* _Task details_
Locate every line in the listing below that contains the string "width", and copy each of those lines.
━━ Task data
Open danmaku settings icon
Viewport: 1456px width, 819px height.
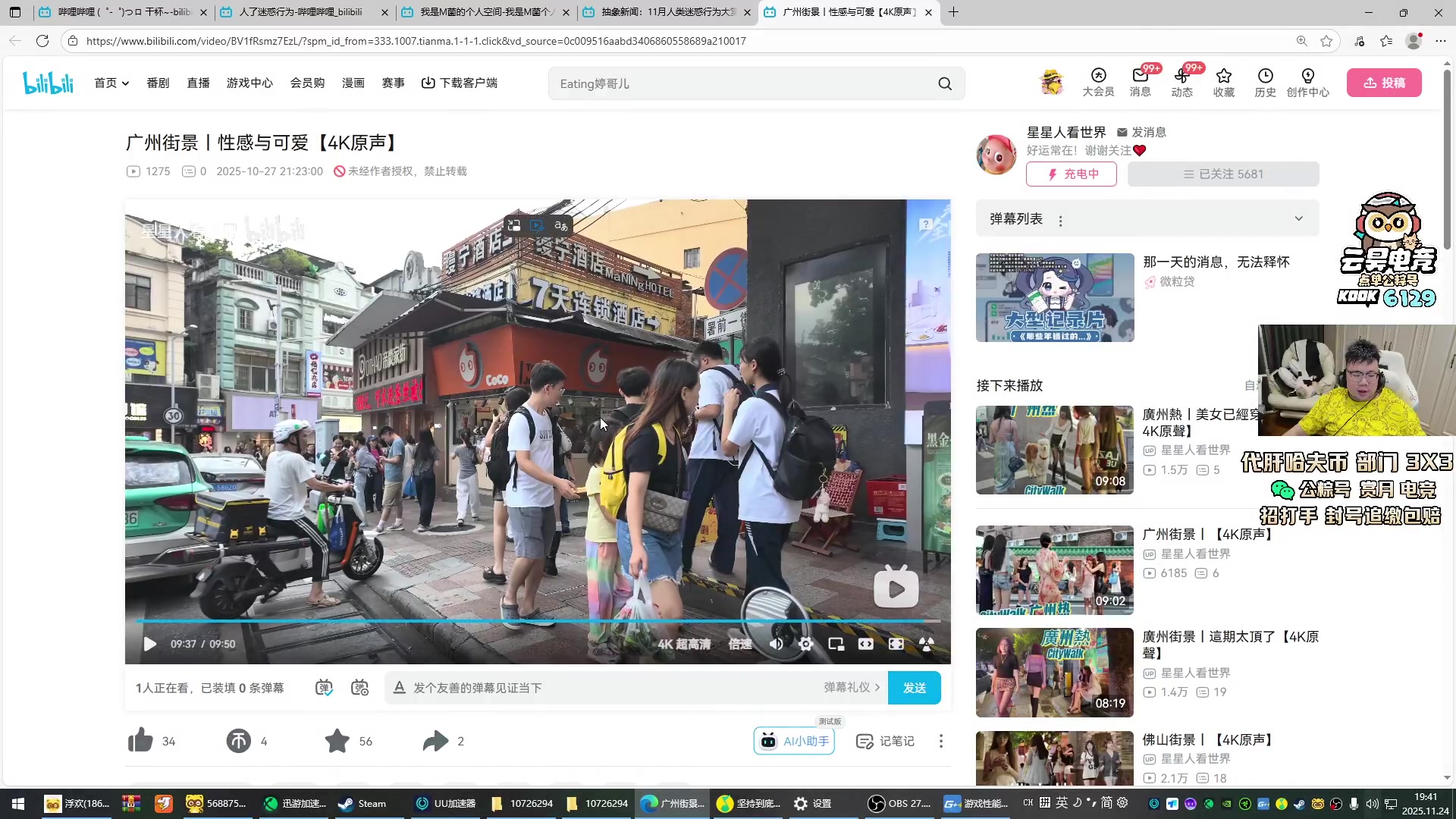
━━━━
━━ Task data
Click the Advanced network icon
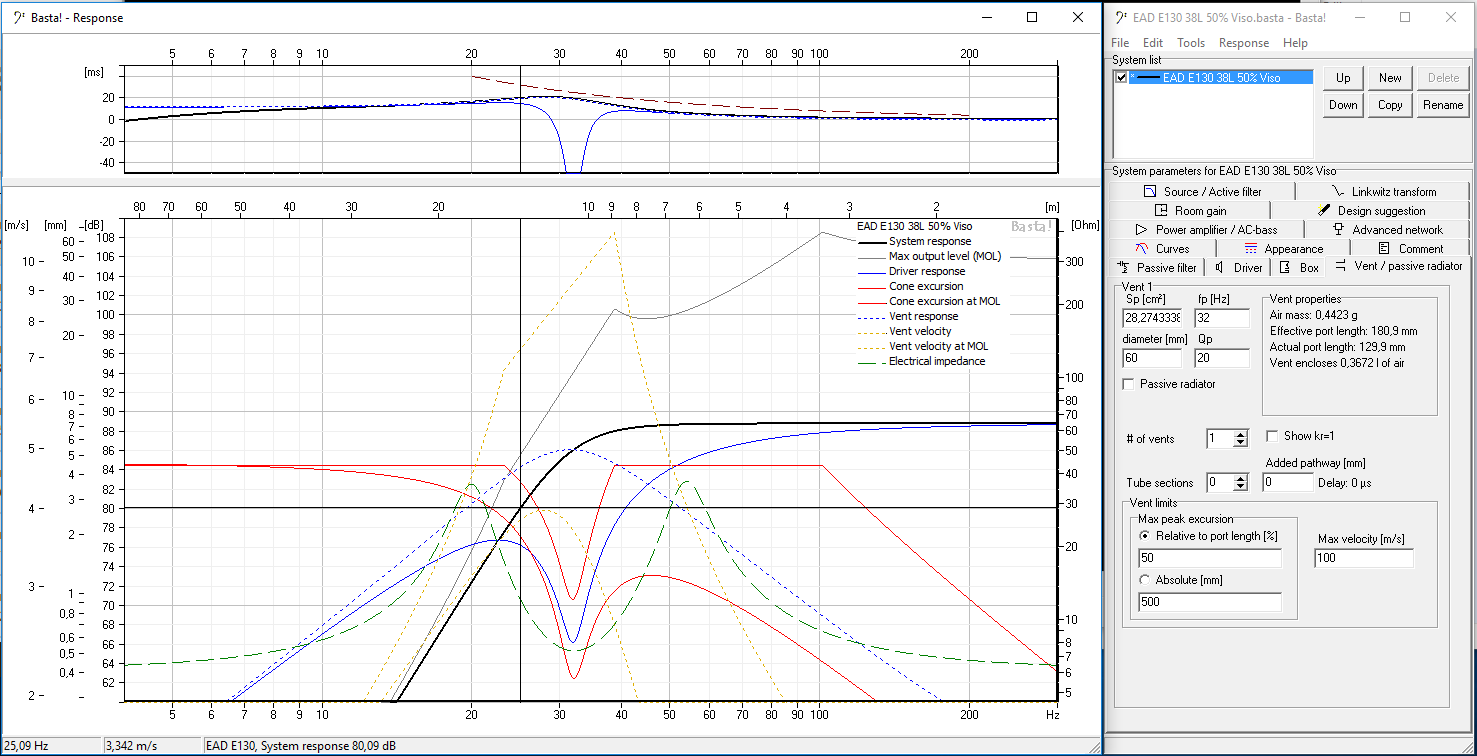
━━━━
━━ Task data
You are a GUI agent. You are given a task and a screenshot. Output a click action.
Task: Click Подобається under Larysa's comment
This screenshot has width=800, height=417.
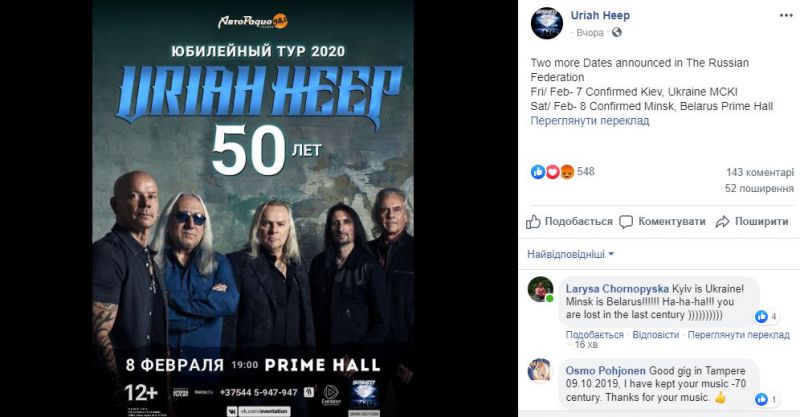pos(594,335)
━━━━
* _Answer to this exercise_
Viewport: 1456px width, 819px height.
This screenshot has width=800, height=417.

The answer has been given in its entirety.